§ PROVIDED ENTRIES:
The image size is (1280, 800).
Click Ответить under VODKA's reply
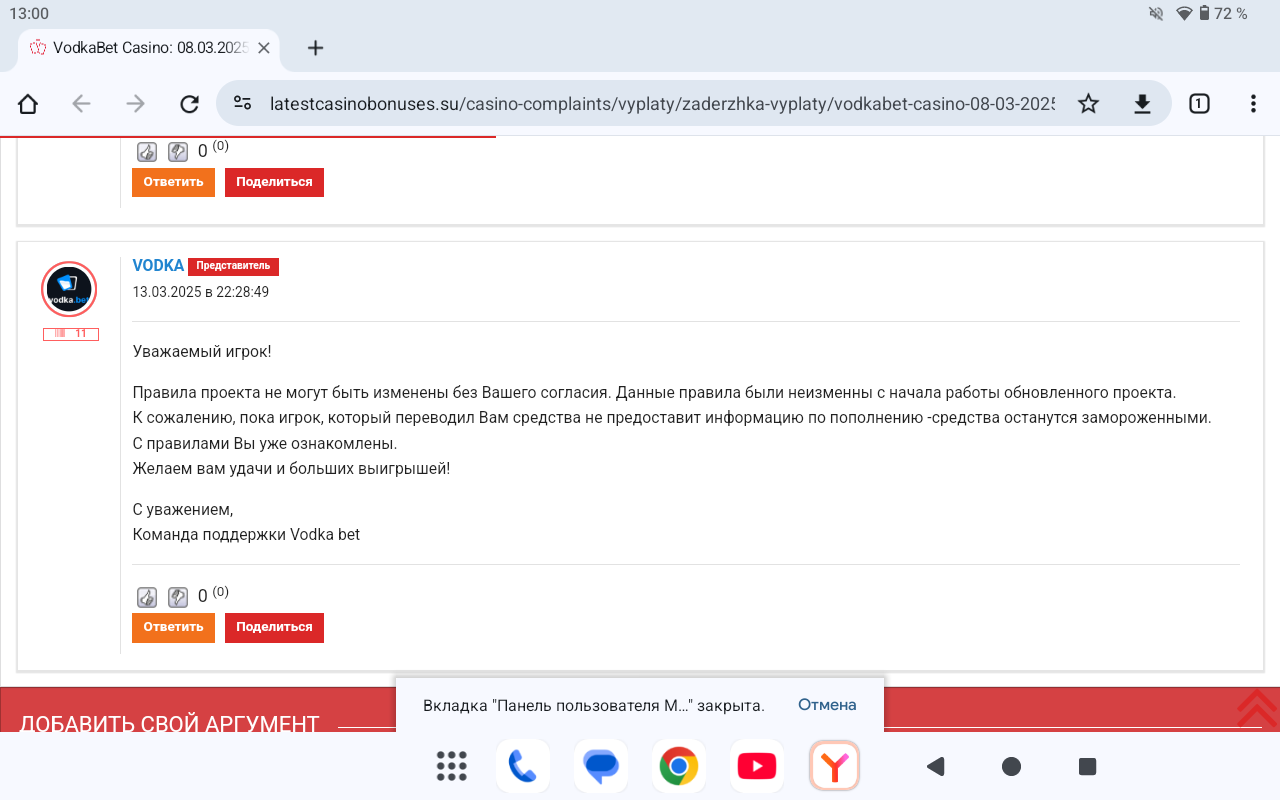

---

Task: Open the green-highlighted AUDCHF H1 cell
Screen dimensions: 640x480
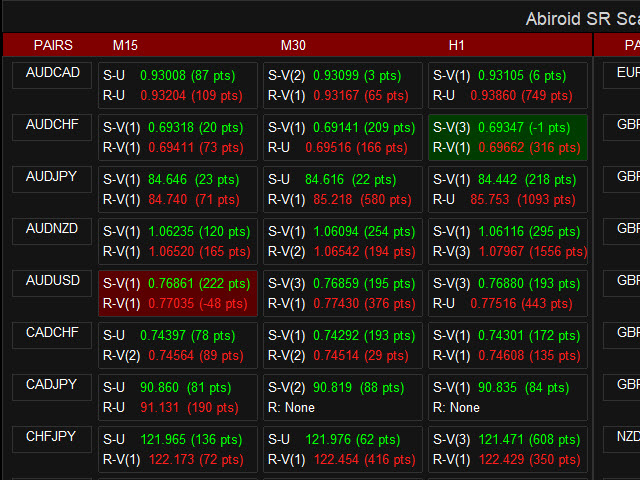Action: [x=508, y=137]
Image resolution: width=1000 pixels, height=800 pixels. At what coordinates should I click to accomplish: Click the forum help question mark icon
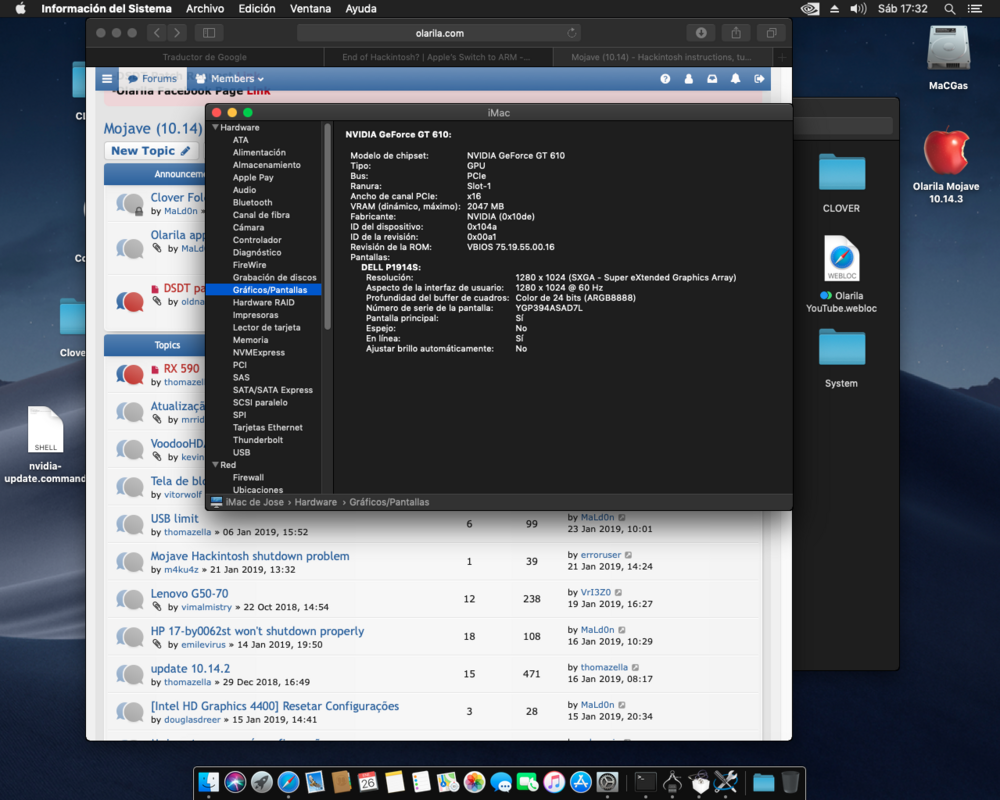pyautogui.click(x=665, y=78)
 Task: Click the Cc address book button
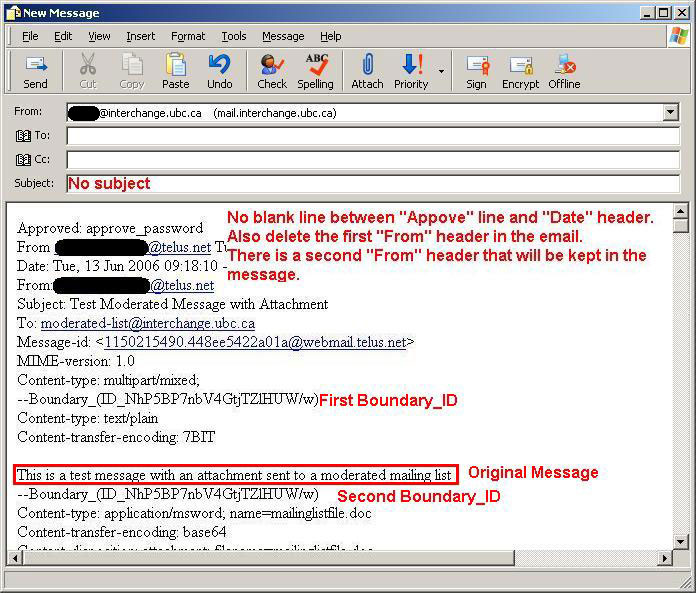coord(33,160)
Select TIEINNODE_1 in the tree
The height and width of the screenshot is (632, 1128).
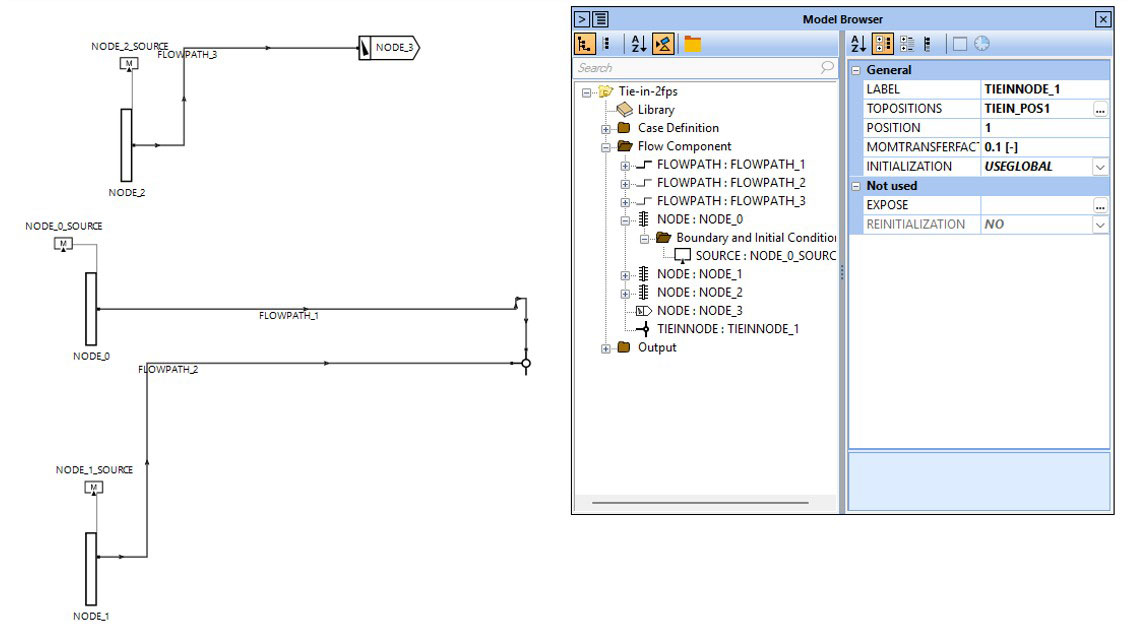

==

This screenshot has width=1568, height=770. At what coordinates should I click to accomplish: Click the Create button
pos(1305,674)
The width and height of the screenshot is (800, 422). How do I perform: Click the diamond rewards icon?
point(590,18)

§ WORK REQUIRED: An exact, complete copy of the lines above from the one with "The image size is (1280, 800)." through the one with "Click Ответить under VODKA's reply" is the whole answer.

§ RESPONSE TO THIS TASK:
The image size is (1280, 800).
Click Ответить under VODKA's reply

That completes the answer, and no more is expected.